The Islamic ‘Caliphate’ and Shia-Sunni Relations in India

Interviewing some Shias and Sunnis based in India made it amply clear that relations between the two sects in India have remained unaffected, and have largely remained insulated from the blowbacks rising from the events unfolding in Syria and Iraq; and this is likely to continue. Few interviewees even believed that it was the Western media that tried to inflict the seeds of divide between Shias and Sunnis in India by reporting the civil war as a sectarian conflict but isn’t so in reality. If we go into the intricacies, we find that it is the Urdu media that often projected a radically different image of the IS because they rely more on their own interpretations of news reports received from international media. Some articles by learned columnists of Urdu newspapers gave a very positive picture of the IS, where they justified its atrocious activities under the pretext of shariah law. Few reports also stated that the group had also reportedly killed dozens of Sunni imams who refuse to swear allegiance to Islamic State, thereby transgressing the shariah. However, it is important to mention that most Indians do not even understand the difference between Shias and Sunnis. However, those who do, continue to view the current armed conflict in Iraq not as a clash between Sunnis and Shiites and instead as a well-constructed web in the ongoing power-struggle in Iraq.

Earlier, in some parts of India such as in Lucknow, few Ulemas from both Shia and Sunni sects tried to play one sect against another using this international plank. Few newspapers even reported that there was a fear of Shia-Sunni polarisation in the country. Groups such as the Student Islamic movement of India (SIMI) and Anjuman-e-Haideri, operating in India, were seen as security threats fearing they might take advantage of the volatile situation, but they did not. This is essentially because these groups, especially SIMI, are anti-state and not anti-Shia. Their mission is expel Western culture from India ensure that the Muslim community lives in accordance with the Islamic code of conduct.

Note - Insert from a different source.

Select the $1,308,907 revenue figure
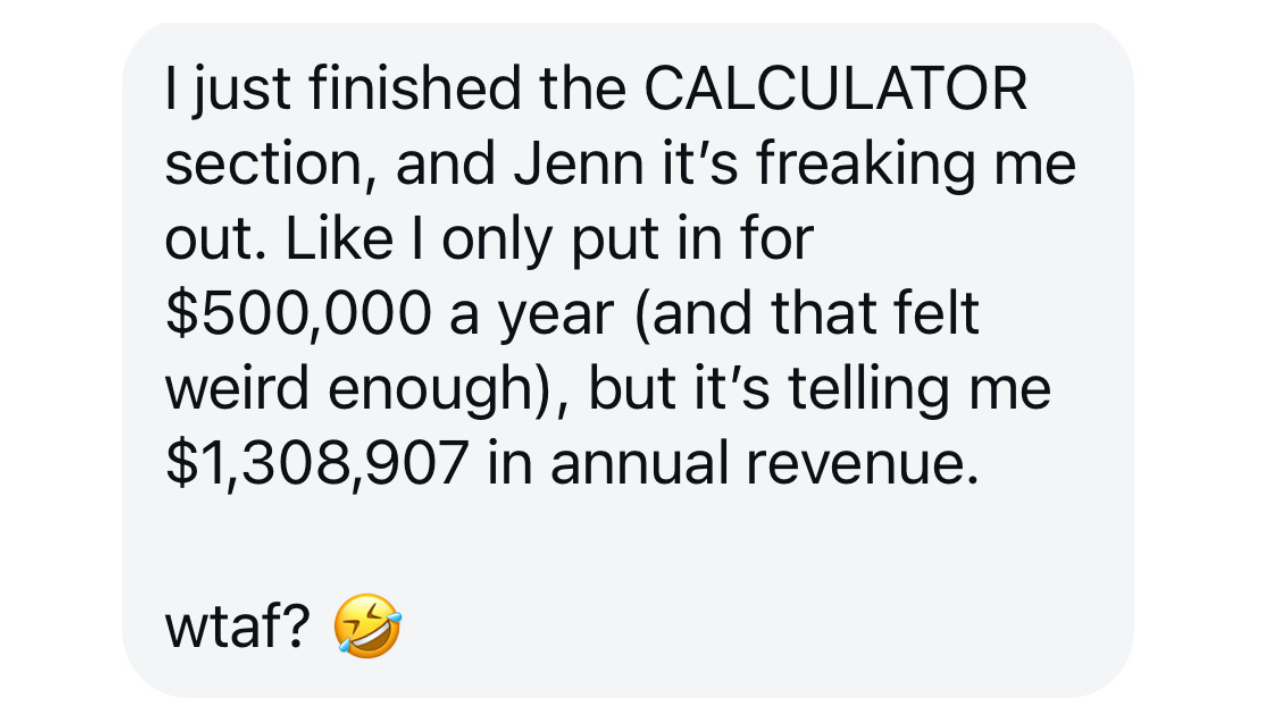The image size is (1280, 720). point(318,465)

Some in India even volunteered to fight against the IS to protect the Shia population, and the holy town of Najaf and Karbala. However, eminent clerics from both Shia and Sunni sects gathered and prayed for peace and reconciliation in Iraq. Moreover, the Israeli offensive in Gaza further strengthened the Indian Muslims’ stance against the IS because Abu Bakr al-Baghdadi, the self-proclaimed ‘Caliph’ and ‘messiah’ of Sunnis never did not condemn Israel. Indians now know that it is not a Shia againt Sunni type conflict and that instead, it’s a war against Muslims because whenever an attack by this jihadist group is launched, it is launched on the public as a whole – comprising both sects and not just Shias in particular.

Furthermore, India is not a country where Shias and Sunnis view themselves as a minority and/or majority as in the case of Iraq. India therefore doesn’t have to worry about sectarian divides. What really troubles India is religious and not a sectarian divide.